| Task objective |
Set out exactly every line of the entries below, starting at the line that holds "کتاب آموزشی استرپتوکوکوزیس" and stopping after the line that holds "Webmasters (960, 619)".

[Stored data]
▬▬▬▬▬▬

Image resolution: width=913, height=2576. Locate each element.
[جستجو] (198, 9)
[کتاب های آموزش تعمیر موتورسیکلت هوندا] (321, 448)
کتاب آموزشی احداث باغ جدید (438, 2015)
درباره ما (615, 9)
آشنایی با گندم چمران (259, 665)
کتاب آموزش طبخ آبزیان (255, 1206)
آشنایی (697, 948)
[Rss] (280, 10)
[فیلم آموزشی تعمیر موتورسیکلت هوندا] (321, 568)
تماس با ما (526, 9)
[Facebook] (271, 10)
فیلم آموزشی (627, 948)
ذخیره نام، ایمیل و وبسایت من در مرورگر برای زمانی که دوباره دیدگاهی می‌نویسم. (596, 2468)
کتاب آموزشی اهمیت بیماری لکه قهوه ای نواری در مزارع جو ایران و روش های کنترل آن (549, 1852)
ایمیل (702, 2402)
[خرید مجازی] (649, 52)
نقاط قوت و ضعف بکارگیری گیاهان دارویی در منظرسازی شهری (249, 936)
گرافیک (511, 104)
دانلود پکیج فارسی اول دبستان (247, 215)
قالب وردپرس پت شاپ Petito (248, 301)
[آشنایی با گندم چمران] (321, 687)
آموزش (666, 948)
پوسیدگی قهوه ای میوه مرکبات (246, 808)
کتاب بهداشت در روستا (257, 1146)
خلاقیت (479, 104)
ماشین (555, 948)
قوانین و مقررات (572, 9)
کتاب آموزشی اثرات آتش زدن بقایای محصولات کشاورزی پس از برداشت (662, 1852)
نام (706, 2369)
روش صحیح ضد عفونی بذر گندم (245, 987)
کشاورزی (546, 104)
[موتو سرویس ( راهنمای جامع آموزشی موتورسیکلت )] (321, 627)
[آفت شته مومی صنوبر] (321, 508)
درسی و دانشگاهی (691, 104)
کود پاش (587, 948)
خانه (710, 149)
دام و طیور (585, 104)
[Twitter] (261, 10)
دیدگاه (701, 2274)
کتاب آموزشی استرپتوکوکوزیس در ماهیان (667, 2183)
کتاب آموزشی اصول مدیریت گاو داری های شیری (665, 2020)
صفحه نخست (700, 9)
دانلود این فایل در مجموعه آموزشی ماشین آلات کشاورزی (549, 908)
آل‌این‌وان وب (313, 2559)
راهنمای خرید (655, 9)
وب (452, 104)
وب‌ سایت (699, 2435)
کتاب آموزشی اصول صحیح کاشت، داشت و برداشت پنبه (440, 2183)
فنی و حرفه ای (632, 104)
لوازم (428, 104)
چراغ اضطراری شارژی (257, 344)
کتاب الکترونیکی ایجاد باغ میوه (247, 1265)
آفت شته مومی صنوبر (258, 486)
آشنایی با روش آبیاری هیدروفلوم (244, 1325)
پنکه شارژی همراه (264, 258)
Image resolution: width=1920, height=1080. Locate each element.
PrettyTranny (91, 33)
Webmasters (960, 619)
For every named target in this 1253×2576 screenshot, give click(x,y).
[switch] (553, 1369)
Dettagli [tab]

▬▬▬▬▬▬

| Answer section |
کتاب آموزشی استرپتوکوکوزیس در ماهیان (667, 2183)
کتاب آموزشی اصول مدیریت گاو داری های شیری (665, 2020)
صفحه نخست (700, 9)
دانلود این فایل در مجموعه آموزشی ماشین آلات کشاورزی (549, 908)
آل‌این‌وان وب (313, 2559)
راهنمای خرید (655, 9)
وب (452, 104)
وب‌ سایت (699, 2435)
کتاب آموزشی اصول صحیح کاشت، داشت و برداشت پنبه (440, 2183)
فنی و حرفه ای (632, 104)
لوازم (428, 104)
چراغ اضطراری شارژی (257, 344)
کتاب الکترونیکی ایجاد باغ میوه (247, 1265)
آفت شته مومی صنوبر (258, 486)
آشنایی با روش آبیاری هیدروفلوم (244, 1325)
پنکه شارژی همراه (264, 258)
Image resolution: width=1920, height=1080. Locate each element.
PrettyTranny (91, 33)
Webmasters (960, 619)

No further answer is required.